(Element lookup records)
========================================
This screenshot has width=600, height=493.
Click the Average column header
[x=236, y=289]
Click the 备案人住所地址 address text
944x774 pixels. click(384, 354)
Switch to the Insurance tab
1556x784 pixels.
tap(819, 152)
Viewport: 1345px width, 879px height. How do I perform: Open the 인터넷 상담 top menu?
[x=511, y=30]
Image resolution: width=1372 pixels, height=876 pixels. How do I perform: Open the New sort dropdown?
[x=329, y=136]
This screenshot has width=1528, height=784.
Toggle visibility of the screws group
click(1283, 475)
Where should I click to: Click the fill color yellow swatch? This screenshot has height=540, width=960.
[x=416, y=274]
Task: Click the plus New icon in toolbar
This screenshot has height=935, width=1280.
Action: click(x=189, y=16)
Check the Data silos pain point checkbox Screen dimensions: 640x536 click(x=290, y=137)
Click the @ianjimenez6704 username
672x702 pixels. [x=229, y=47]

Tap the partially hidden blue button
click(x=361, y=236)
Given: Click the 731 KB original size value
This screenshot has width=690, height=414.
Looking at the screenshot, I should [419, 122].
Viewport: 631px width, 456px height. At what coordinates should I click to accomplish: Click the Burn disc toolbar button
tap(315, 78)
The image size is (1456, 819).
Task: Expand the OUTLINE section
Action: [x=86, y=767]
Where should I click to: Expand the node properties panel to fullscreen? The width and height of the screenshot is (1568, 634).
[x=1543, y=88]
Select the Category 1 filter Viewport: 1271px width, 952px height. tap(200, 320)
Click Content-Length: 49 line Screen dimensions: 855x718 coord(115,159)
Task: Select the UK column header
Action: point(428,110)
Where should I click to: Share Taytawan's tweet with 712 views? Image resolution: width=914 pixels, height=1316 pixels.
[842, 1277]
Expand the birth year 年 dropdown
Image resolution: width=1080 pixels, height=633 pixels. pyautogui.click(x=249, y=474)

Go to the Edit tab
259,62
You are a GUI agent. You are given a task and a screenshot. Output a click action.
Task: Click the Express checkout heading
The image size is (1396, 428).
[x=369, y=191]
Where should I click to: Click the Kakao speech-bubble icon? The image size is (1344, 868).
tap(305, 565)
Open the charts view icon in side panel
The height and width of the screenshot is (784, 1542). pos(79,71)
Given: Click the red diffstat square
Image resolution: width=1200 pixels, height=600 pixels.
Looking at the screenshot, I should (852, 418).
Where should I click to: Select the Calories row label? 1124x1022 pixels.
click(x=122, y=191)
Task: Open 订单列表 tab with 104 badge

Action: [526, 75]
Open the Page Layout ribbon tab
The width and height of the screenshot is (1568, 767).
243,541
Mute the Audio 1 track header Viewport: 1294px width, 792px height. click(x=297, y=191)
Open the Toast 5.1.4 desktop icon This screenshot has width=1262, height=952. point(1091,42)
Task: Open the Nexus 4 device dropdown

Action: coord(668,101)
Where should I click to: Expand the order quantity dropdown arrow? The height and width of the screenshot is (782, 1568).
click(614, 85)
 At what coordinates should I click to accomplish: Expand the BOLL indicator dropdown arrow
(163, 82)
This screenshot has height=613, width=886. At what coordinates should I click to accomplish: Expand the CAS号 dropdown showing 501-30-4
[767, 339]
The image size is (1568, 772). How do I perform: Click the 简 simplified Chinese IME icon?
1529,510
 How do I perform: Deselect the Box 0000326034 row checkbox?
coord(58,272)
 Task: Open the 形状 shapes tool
========================================
Task description :: Could you convert every line of the records above into a JSON list of strings, one string per line, leaving out the blank lines?

Solution ::
[
  "This screenshot has width=600, height=493.",
  "Click the Average column header",
  "[x=236, y=289]",
  "Click the 备案人住所地址 address text",
  "944x774 pixels. click(384, 354)",
  "Switch to the Insurance tab",
  "1556x784 pixels.",
  "tap(819, 152)",
  "Viewport: 1345px width, 879px height. How do I perform: Open the 인터넷 상담 top menu?",
  "[x=511, y=30]",
  "Image resolution: width=1372 pixels, height=876 pixels. How do I perform: Open the New sort dropdown?",
  "[x=329, y=136]",
  "This screenshot has width=1528, height=784.",
  "Toggle visibility of the screws group",
  "click(1283, 475)",
  "Where should I click to: Click the fill color yellow swatch? This screenshot has height=540, width=960.",
  "[x=416, y=274]",
  "Task: Click the plus New icon in toolbar",
  "This screenshot has height=935, width=1280.",
  "Action: click(x=189, y=16)",
  "Check the Data silos pain point checkbox Screen dimensions: 640x536 click(x=290, y=137)",
  "Click the @ianjimenez6704 username",
  "672x702 pixels. [x=229, y=47]",
  "Tap the partially hidden blue button",
  "click(x=361, y=236)",
  "Given: Click the 731 KB original size value",
  "This screenshot has width=690, height=414.",
  "Looking at the screenshot, I should [419, 122].",
  "Viewport: 631px width, 456px height. At what coordinates should I click to accomplish: Click the Burn disc toolbar button",
  "tap(315, 78)",
  "The image size is (1456, 819).",
  "Task: Expand the OUTLINE section",
  "Action: [x=86, y=767]",
  "Where should I click to: Expand the node properties panel to fullscreen? The width and height of the screenshot is (1568, 634).",
  "[x=1543, y=88]",
  "Select the Category 1 filter Viewport: 1271px width, 952px height. tap(200, 320)",
  "Click Content-Length: 49 line Screen dimensions: 855x718 coord(115,159)",
  "Task: Select the UK column header",
  "Action: point(428,110)",
  "Where should I click to: Share Taytawan's tweet with 712 views? Image resolution: width=914 pixels, height=1316 pixels.",
  "[842, 1277]",
  "Expand the birth year 年 dropdown",
  "Image resolution: width=1080 pixels, height=633 pixels. pyautogui.click(x=249, y=474)",
  "Go to the Edit tab",
  "259,62",
  "You are a GUI agent. You are given a task and a screenshot. Output a click action.",
  "Task: Click the Express checkout heading",
  "The image size is (1396, 428).",
  "[x=369, y=191]",
  "Where should I click to: Click the Kakao speech-bubble icon? The image size is (1344, 868).",
  "tap(305, 565)",
  "Open the charts view icon in side panel",
  "The height and width of the screenshot is (784, 1542). pos(79,71)",
  "Given: Click the red diffstat square",
  "Image resolution: width=1200 pixels, height=600 pixels.",
  "Looking at the screenshot, I should (852, 418).",
  "Where should I click to: Select the Calories row label? 1124x1022 pixels.",
  "click(x=122, y=191)",
  "Task: Open 订单列表 tab with 104 badge",
  "Action: [526, 75]",
  "Open the Page Layout ribbon tab",
  "The width and height of the screenshot is (1568, 767).",
  "243,541",
  "Mute the Audio 1 track header Viewport: 1294px width, 792px height. click(x=297, y=191)",
  "Open the Toast 5.1.4 desktop icon This screenshot has width=1262, height=952. point(1091,42)",
  "Task: Open the Nexus 4 device dropdown",
  "Action: coord(668,101)",
  "Where should I click to: Expand the order quantity dropdown arrow? The height and width of the screenshot is (782, 1568).",
  "click(614, 85)",
  " At what coordinates should I click to accomplish: Expand the BOLL indicator dropdown arrow",
  "(163, 82)",
  "This screenshot has height=613, width=886. At what coordinates should I click to accomplish: Expand the CAS号 dropdown showing 501-30-4",
  "[767, 339]",
  "The image size is (1568, 772). How do I perform: Click the 简 simplified Chinese IME icon?",
  "1529,510",
  " How do I perform: Deselect the Box 0000326034 row checkbox?",
  "coord(58,272)",
  " Task: Open the 形状 shapes tool"
]